Can you rewrite the records below with "screenshot" replaced by "screen image" and nothing else changed? Leave the pictures out of your answer.
+ + + + +
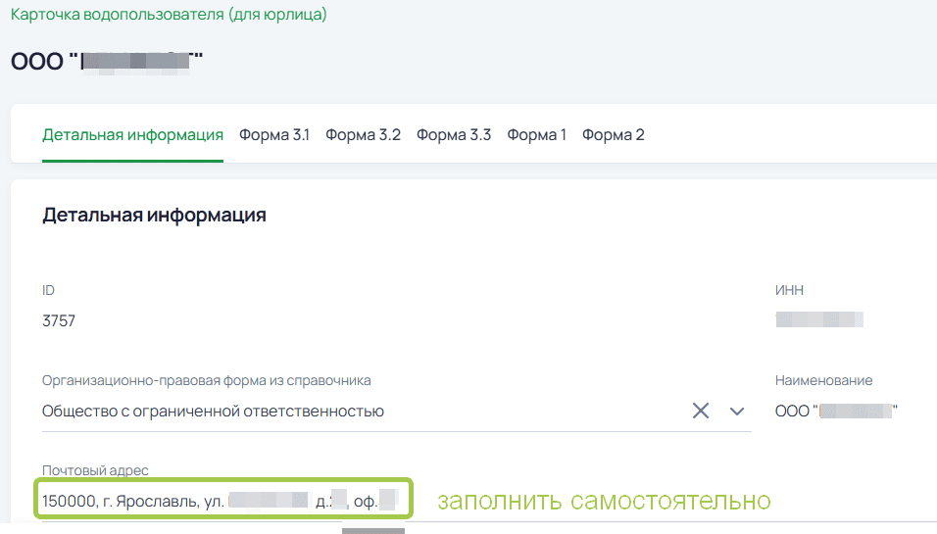Image resolution: width=937 pixels, height=534 pixels.
Task: Select the Форма 3.2 tab
Action: point(363,135)
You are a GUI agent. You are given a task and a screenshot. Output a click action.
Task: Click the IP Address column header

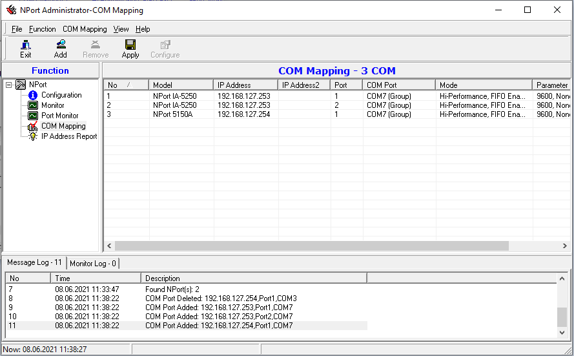click(x=245, y=85)
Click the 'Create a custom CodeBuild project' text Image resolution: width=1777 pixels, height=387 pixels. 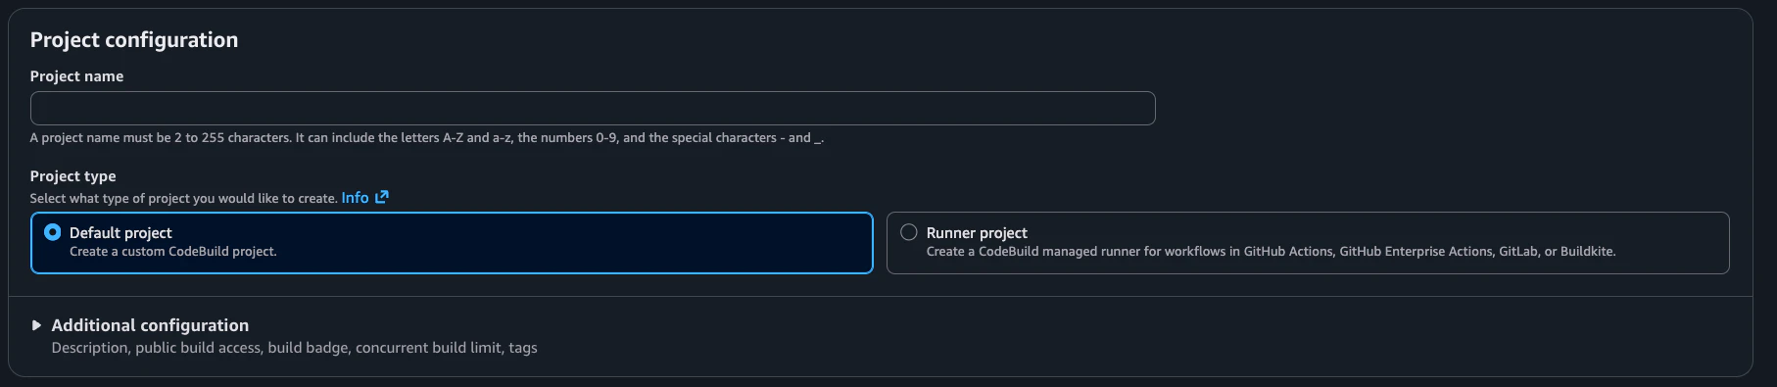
+ + + + +
- Result -
Image resolution: width=937 pixels, height=534 pixels.
Task: Select the Форма 3.2 tab
Action: point(363,135)
You are a GUI agent. You are given a task and a screen image. Output a click action.
Task: Click the IP Address column header

click(x=245, y=85)
Click the 'Create a custom CodeBuild project' text Image resolution: width=1777 pixels, height=387 pixels. 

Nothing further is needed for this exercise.